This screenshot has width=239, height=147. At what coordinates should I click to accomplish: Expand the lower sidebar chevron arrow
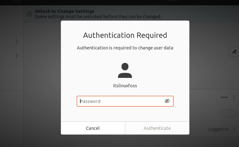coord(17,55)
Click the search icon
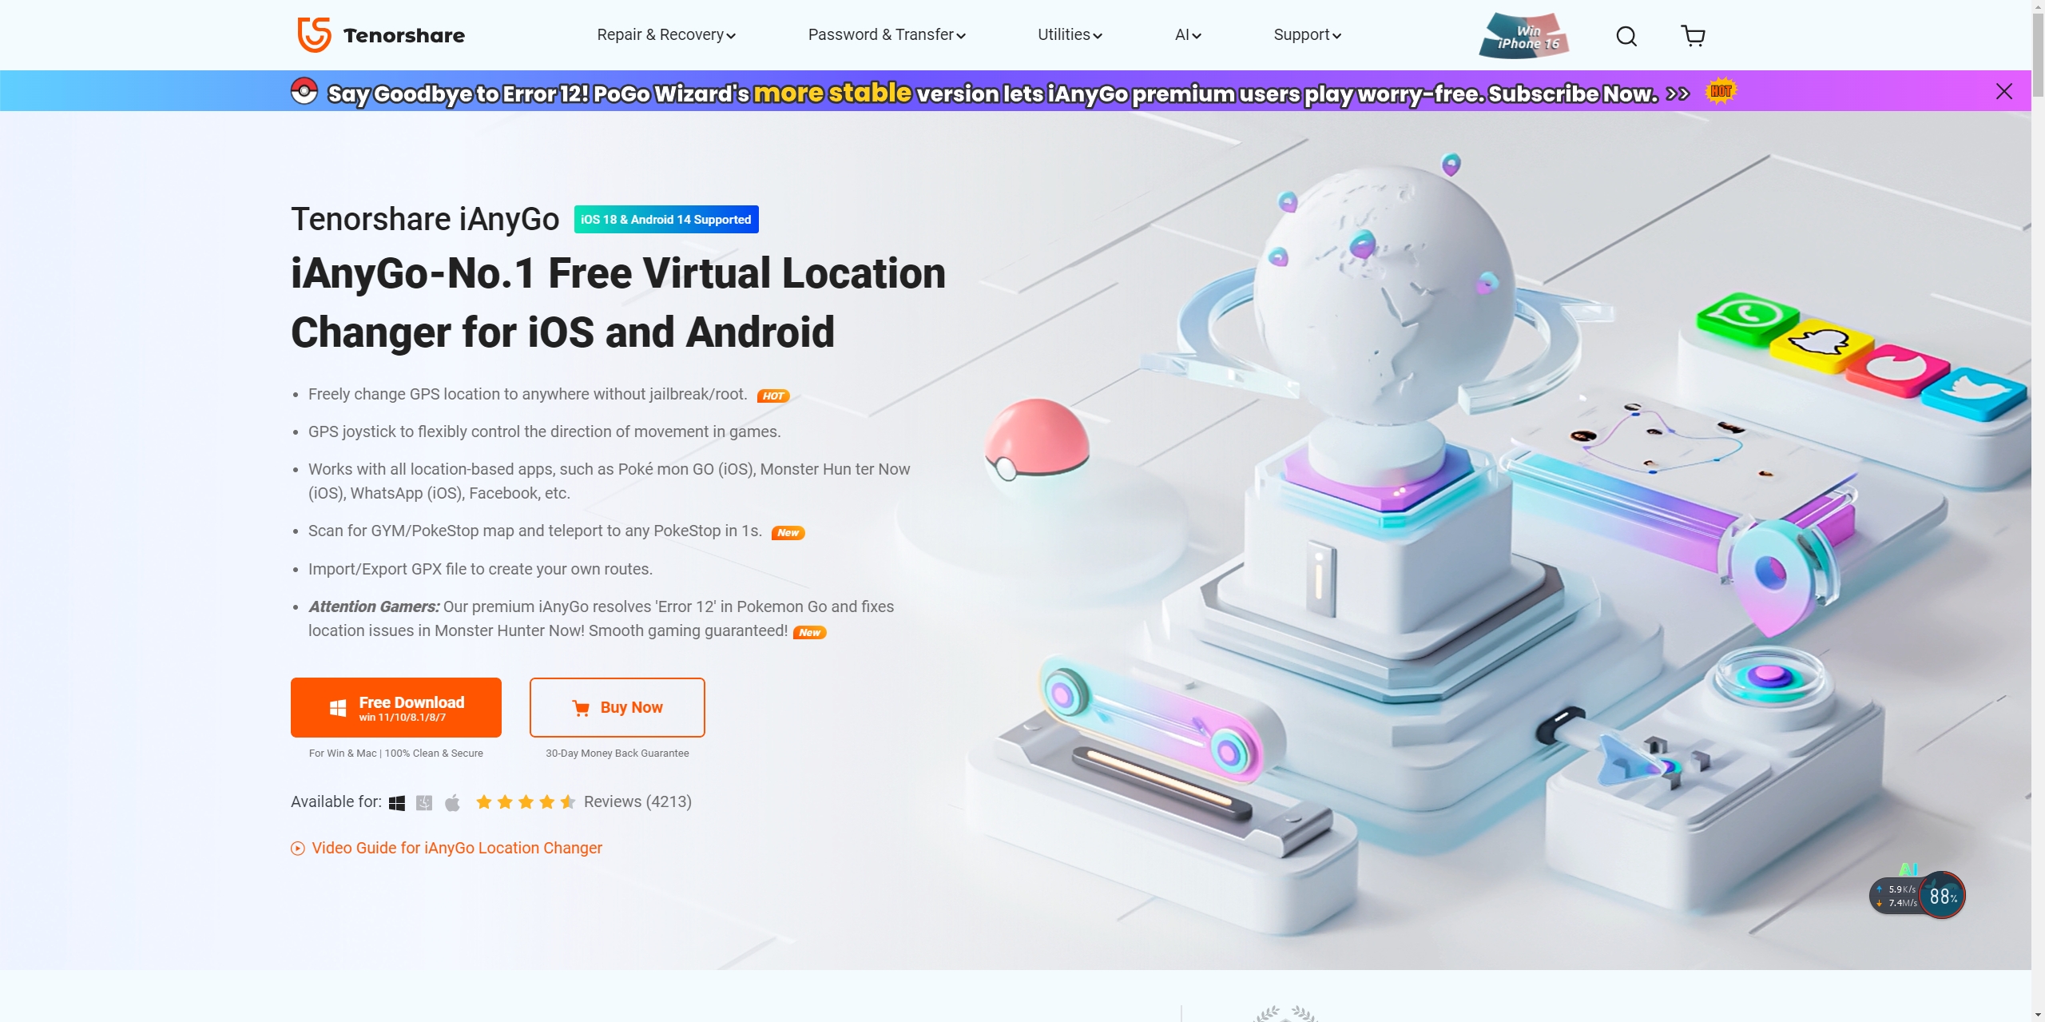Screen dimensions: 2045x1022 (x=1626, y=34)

════════

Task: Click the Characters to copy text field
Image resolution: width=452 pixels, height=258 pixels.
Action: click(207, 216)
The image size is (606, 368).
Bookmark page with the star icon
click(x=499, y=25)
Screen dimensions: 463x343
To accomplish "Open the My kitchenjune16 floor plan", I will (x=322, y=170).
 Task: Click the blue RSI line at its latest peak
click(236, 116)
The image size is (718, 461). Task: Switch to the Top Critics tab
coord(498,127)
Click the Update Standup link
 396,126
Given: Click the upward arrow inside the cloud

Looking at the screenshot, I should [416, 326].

════════

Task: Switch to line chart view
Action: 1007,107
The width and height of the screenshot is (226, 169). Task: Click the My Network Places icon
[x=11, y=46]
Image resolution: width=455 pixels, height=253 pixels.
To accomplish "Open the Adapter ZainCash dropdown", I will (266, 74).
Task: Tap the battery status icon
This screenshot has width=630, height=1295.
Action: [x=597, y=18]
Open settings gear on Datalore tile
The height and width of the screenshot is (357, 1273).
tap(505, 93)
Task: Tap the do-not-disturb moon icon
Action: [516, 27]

════════

Task to complete:
Whenever a line of the data includes the word "Open", show that line in full.

Solution to this task:
To accomplish "Open the My kitchenjune16 floor plan", I will (x=322, y=170).
To accomplish "Open the Adapter ZainCash dropdown", I will (266, 74).
Open settings gear on Datalore tile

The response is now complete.